Mia Shulman, Acting Managing Editor
Friday, August 3, 2012 9:00 AM EDT
There’s a lot to thank the British for (and it goes beyond a couple of cute princes and soccer stars). Some of the most commonly used items in our homes were invented across the pond; products that help us cook, clean and relax.
And though they may not seem like the most exciting inventions, read through the list and try to imagine what life would be like without them. It's sure to invoke some serious loyalty to the Queen.
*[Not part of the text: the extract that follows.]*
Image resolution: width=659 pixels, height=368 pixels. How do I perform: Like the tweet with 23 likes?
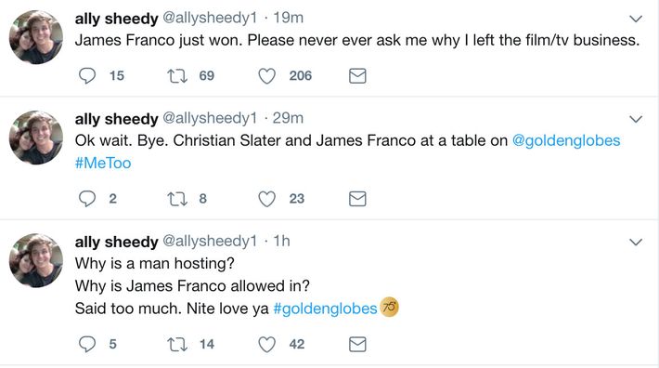tap(266, 199)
The Brits may not have a huge stake in the current wine industry (the United Kingdom contributes only one percent to the domestic market) but they made their mark years ago with the invention of the corkscrew. In 1795 the first corkscrew patent was granted to Reverend Samuel Henshell in England, but there's evidence of its existence as early as 1676. It was used to open bottles of cider and beer, but over the years it's been redesigned and adapted for wine.
The Lawn Mower
What did people do before the lawn mower? In 1827 Edwin Budding invented the very first lawn mower and by 1830, the first two had been sold to Regent's Park Zoological Gardens in London and the Oxford Colleges. (No wonder the Brits set the standard for perfectly manicured lawns.)
The Light Bulb
Edison gets a ton of credit for inventing the light bulb, and rightfully so, but Sir Joseph Wilson Swan was a chemist and physicist in Newcastle who simultaneously created the first incandescent light bulb. He demonstrated his invention in 1878, but didn't patent it until 1880, several months after Edison. Swan was knighted by King Edward VII and celebrated in Europe for his inventions, but Edison still gets all the glory for his "light bulb" moment.
The Vacuum Cleaner
Though many claim to have invented the vacuum cleaner, Hubert Cecil Booth of Britain invented the first motorized vacuum in the style that we commonly use today. After seeing an invention that blew dust away, he created a machine that sucked dust up and soon was running a business of cleaners, even vacuuming the carpets of Westminster Abbey prior to Edward VII's coronation!
Though a Scot by birth, John Logie Baird invented the first television and tested it in 1925 in Selfridges on Oxford Street in London for shoppers. By 1927 he'd created the first colour television and "Phonovision," more commonly known as video recording. No wonder the Brits went on to create some of our favourite shows --Coronation Street, anyone?
Prior to the invention of toilet paper, people used everything from coconut shells to their own hands when using the loo (guessing these societies weren't big on handshakes...). Many civilizations created versions of toilet paper, but it was The British Perforated Paper Company that created the perforated squares in 1880 that we use today.